Toni Morrison’s award-winning “Beloved,” used as reading material in some schools, includes graphic depictions of sex, violence and bestiality while describing the horrors of slavery. Youngkin sided with parents who have shared concerns about the novel in wanting to be notified of the reading assignment before their children are exposed to it.
But, according to McAuliffe, the bill would allow parents and Youngkin to “take books out of the curriculum.”
“He is closing his campaign on banning books,” McAuliffe told “Meet the Press” host Chuck Todd. “He wants to ban Toni Morrison’s book ‘Beloved.’”
McAuliffe then suggested his opponent had racist intentions in targeting Morrison’s writing.
“He’s going after one of the most preeminent African American, female writers in American history, won the Nobel prize, has the presidential medial of freedom,” McAuliffe said. “And he wants her books banned. Out of all the hundreds of books you could look at, why did you take the one, Black female author? He’s ending his campaign on a racist dog whistle just like he started the campaign when he talks about election integrity.”
As several social media users noted, McAuliffe’s “book ban” claim has even been debunked by The Washington Post, recalled the Youngkin campaign.
The legislation supported by concerned parents, House Bill 516, requires schools to notify parents about explicit material, allow them and students to review the questionable material, and provide nonexplicit material as an “alternative.”

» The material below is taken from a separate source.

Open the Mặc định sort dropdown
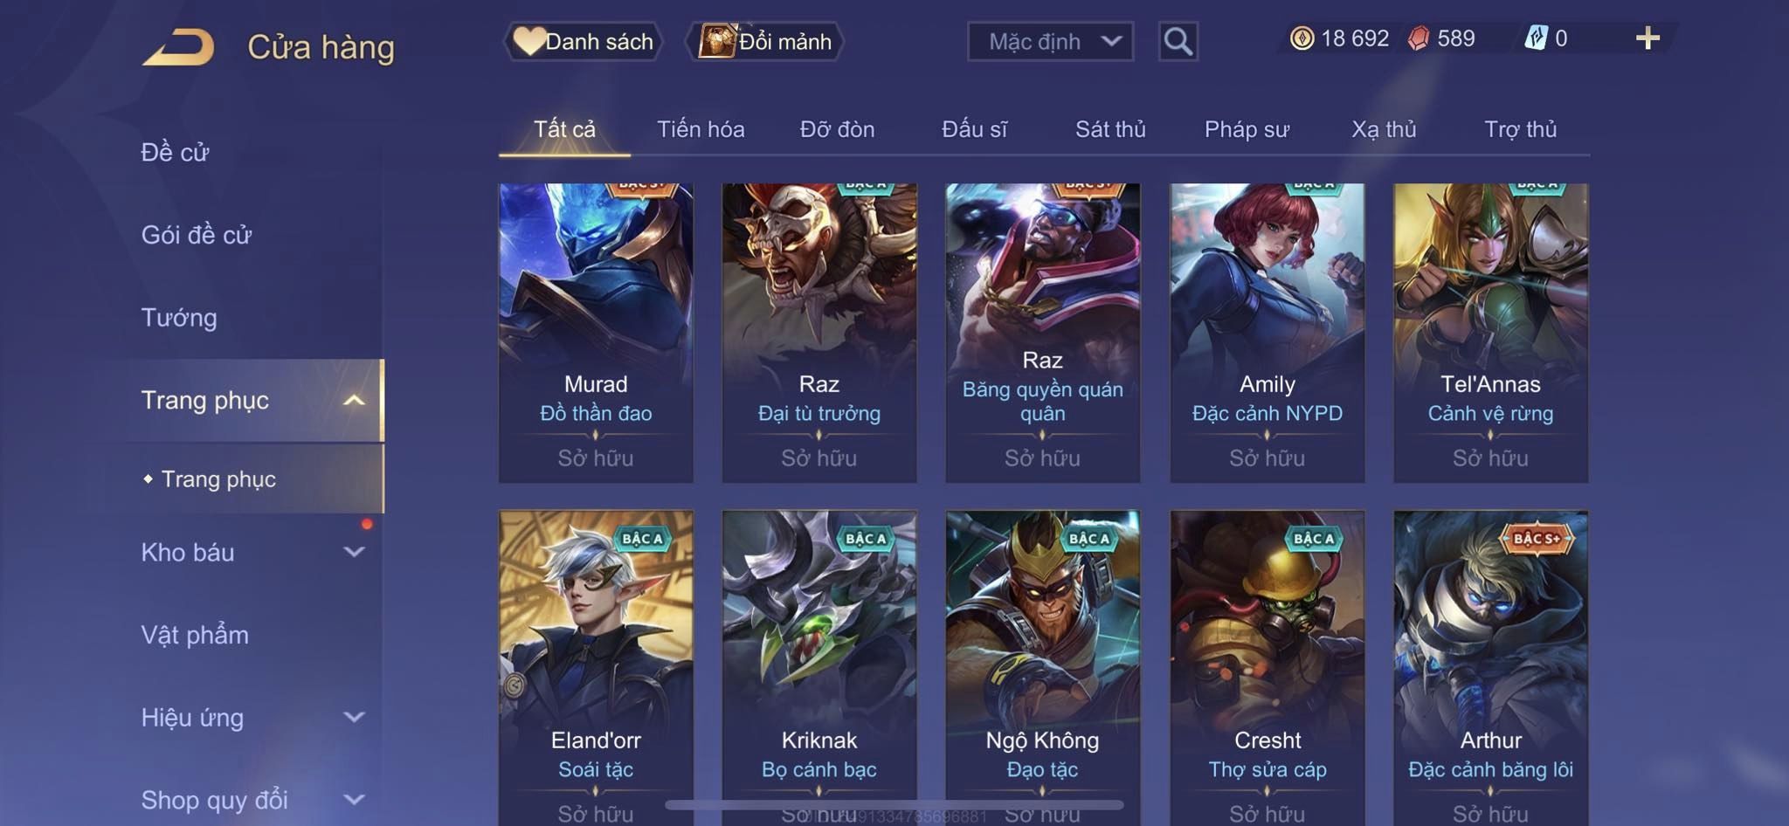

“This is a lie,” radio host Jason Rantz wrote, before criticizing the editorial standards of “Meet the Press.”
Todd pushed back a bit on this point, telling McAuliffe the bill’s proponents say it’s not about banning books, but about alerting parents to material “that not all of them would be crazy about.” He asked the Democrat if that too was “out of bounds.”
McAuliffe stopped for a pause and appeared to adapt his answer.
“That’s not out of bounds, but if you look at what the bill would be, they ultimately would have led to books being removed from our classrooms,” he said.
McAuliffe has leaned in to this line of attack even as new Fox News polling shows the Democrat being surpassed by Youngkin, with a majority of voters saying they trust the Republican more on education.
“I don’t think parents should be telling schools what they should teach,” McAuliffe said at his debate against Youngkin earlier this month. The controversial soundbite was replayed in several Youngkin campaign ads.
One strategy McAuliffe has shifted on, however, is whether or not to make the election a referendum on former President Trump. After months of evoking the former president’s name and tying Youngkin to him, McAuliffe backtracked over the weekend and said the race was “not about” Trump.